* **What needs to be done**
Can you write out, unchanged, everything from the first of the rows down through the line containing "Action: (x=471, y=58)"?

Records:
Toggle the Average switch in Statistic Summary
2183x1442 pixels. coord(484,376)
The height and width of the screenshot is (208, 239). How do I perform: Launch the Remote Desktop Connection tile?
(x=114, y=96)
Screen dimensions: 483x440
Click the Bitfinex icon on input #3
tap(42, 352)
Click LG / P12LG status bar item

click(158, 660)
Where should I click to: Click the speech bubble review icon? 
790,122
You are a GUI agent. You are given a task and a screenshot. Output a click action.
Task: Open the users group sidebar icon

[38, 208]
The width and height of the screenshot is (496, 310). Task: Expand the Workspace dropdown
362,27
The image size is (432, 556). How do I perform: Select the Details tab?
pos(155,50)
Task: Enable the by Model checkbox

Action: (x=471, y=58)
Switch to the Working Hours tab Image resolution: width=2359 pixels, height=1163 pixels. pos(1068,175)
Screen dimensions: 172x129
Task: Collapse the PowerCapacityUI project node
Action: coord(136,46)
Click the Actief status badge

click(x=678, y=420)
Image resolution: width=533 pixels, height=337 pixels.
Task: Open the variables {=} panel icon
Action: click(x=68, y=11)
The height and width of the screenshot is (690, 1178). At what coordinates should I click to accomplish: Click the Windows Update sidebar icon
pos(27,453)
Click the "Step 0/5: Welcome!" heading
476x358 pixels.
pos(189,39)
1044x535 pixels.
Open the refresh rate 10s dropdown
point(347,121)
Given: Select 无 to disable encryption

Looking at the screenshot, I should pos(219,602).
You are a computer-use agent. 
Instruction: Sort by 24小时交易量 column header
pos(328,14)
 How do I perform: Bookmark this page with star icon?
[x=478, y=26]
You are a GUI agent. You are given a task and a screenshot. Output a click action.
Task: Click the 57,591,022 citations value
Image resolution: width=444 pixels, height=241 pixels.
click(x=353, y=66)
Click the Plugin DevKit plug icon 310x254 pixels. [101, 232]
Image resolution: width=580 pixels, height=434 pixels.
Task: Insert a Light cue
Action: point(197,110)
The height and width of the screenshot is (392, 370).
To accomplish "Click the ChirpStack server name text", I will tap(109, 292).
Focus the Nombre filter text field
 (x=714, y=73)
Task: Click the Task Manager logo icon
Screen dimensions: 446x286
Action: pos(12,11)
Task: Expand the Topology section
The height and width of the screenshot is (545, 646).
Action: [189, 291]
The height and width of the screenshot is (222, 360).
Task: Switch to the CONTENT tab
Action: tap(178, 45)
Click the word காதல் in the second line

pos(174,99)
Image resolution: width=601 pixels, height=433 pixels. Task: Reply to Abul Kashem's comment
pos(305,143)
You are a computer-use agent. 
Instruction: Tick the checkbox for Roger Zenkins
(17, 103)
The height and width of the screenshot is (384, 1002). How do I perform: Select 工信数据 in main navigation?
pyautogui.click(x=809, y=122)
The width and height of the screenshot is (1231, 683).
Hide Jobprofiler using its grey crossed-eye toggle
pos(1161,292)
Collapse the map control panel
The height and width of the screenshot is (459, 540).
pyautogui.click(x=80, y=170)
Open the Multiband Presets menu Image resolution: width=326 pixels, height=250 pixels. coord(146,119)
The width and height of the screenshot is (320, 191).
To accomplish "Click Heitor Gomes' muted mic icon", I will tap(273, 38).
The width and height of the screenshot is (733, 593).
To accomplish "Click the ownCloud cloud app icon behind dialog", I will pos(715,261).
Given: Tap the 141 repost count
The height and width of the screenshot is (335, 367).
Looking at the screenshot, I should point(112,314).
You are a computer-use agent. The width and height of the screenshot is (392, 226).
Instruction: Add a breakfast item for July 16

* **Full solution**
Toggle the Average switch in Statistic Summary
2183x1442 pixels. coord(484,376)
The height and width of the screenshot is (208, 239). How do I perform: Launch the Remote Desktop Connection tile?
(x=114, y=96)
Screen dimensions: 483x440
Click the Bitfinex icon on input #3
tap(42, 352)
Click LG / P12LG status bar item

click(158, 660)
Where should I click to: Click the speech bubble review icon? 
790,122
You are a GUI agent. You are given a task and a screenshot. Output a click action.
Task: Open the users group sidebar icon

[38, 208]
The width and height of the screenshot is (496, 310). Task: Expand the Workspace dropdown
362,27
The image size is (432, 556). How do I perform: Select the Details tab?
pos(155,50)
Task: Enable the by Model checkbox

Action: (x=471, y=58)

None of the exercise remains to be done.